House-made pasta at Arrosto

This massive Port Chester newcomer comes via our most recent Manhattan restaurateur expat: Godfrey Polistina, who is former owner/founder in Manhattan’s ‘Cesca, Carmine's, Virgil’s, and Ouest. (He still owns 'Cesca.) Along with antipasti meant to share in array, Arrosto introduces large-format mains. Look for an 80-ounce, aged, bone-in rib eye meant to feed three to four diners, or a three-pound lobster with vanilla brown butter for as many as can take it down. This is the sort of restaurant that favors large groups with hearty appetites.
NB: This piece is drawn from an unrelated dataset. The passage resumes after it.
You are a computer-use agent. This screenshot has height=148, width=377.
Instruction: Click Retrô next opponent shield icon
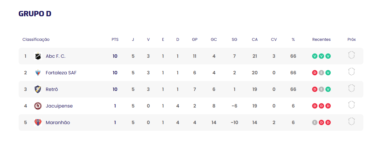tap(351, 88)
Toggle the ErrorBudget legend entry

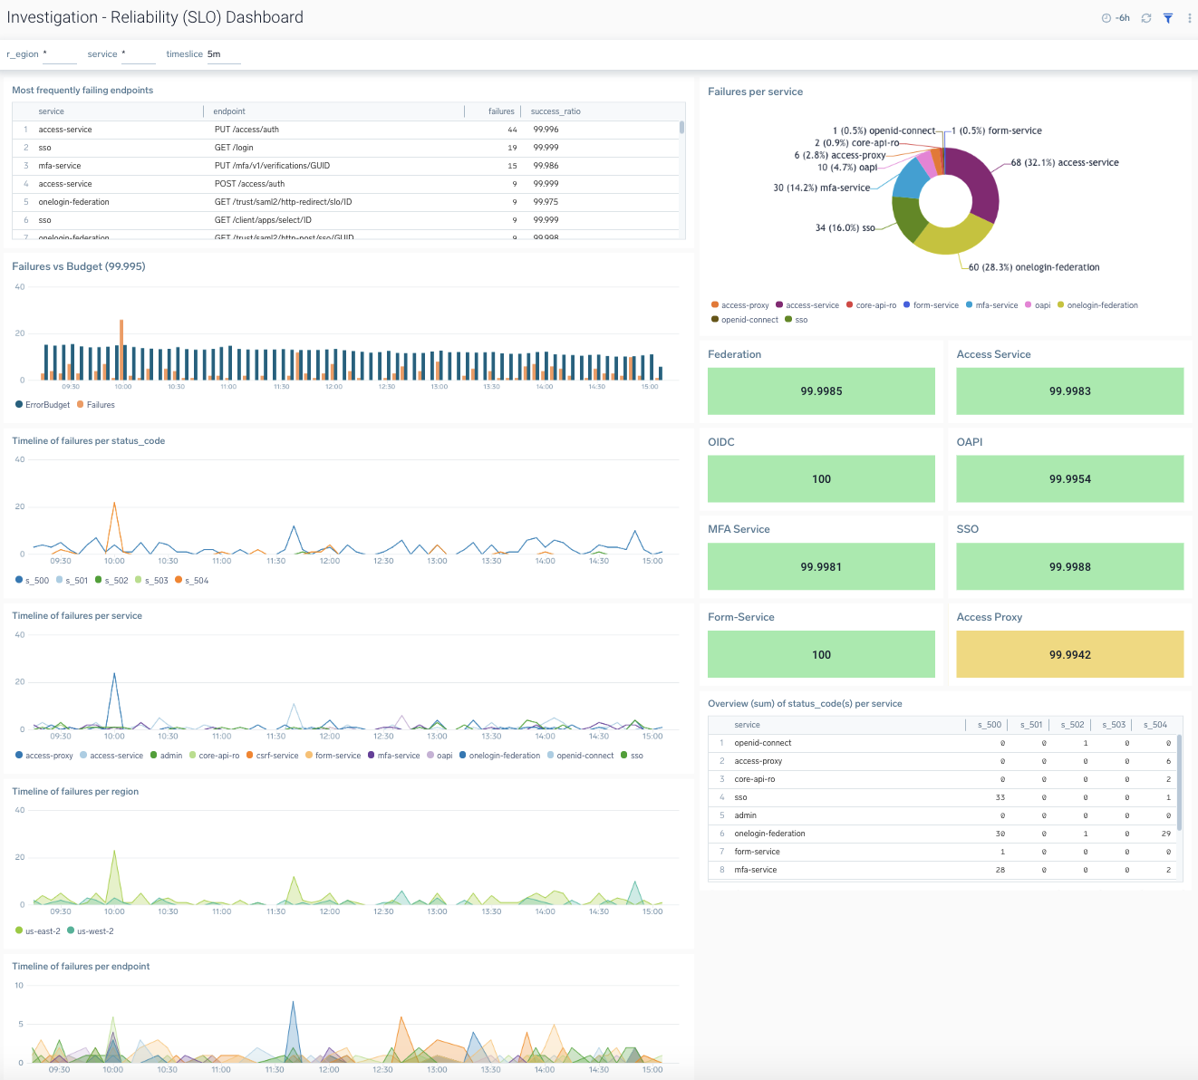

Yet wood-fired personal pizzas—with toppings like shaved potato, truffle cream, and guanciale or lardo, chili flakes, pomodoro, and Pecorino Romano—make this a seductive spot for just about anyone looking for a great, Italophilic meal. All of Arrosto’s pastas are made in-house and are offered in “a little” or “a lot” portions. They include chewy casarecce with gigante beans and duck confit, or sweet potato gnocchi with Brussels sprouts and walnuts. Plus, Arrosto’s 22 by-the-glass wines are additionally offered in 500 ml carafes and by the bottle, with many of these bottles in the $26 to $65 range (though a vast list of strictly bottled wines creep up to $125). Happily, Arrosto has many wines in that cheap and cheerful $30 to $40/bottle range. We love Arrosto’s motto: “Life is too short to drink bad wine.” (For a full review, see page 108.)

37 S Moger Ave, Mount Kisco (914) 864-1343

Lalibela, named for a northern Ethiopian town, swept into Mount Kisco on a warm African breeze, simultaneously introducing Westchester to the nuances of injera, wats, tibs, and berbere, while building a loyal group of devoted fans.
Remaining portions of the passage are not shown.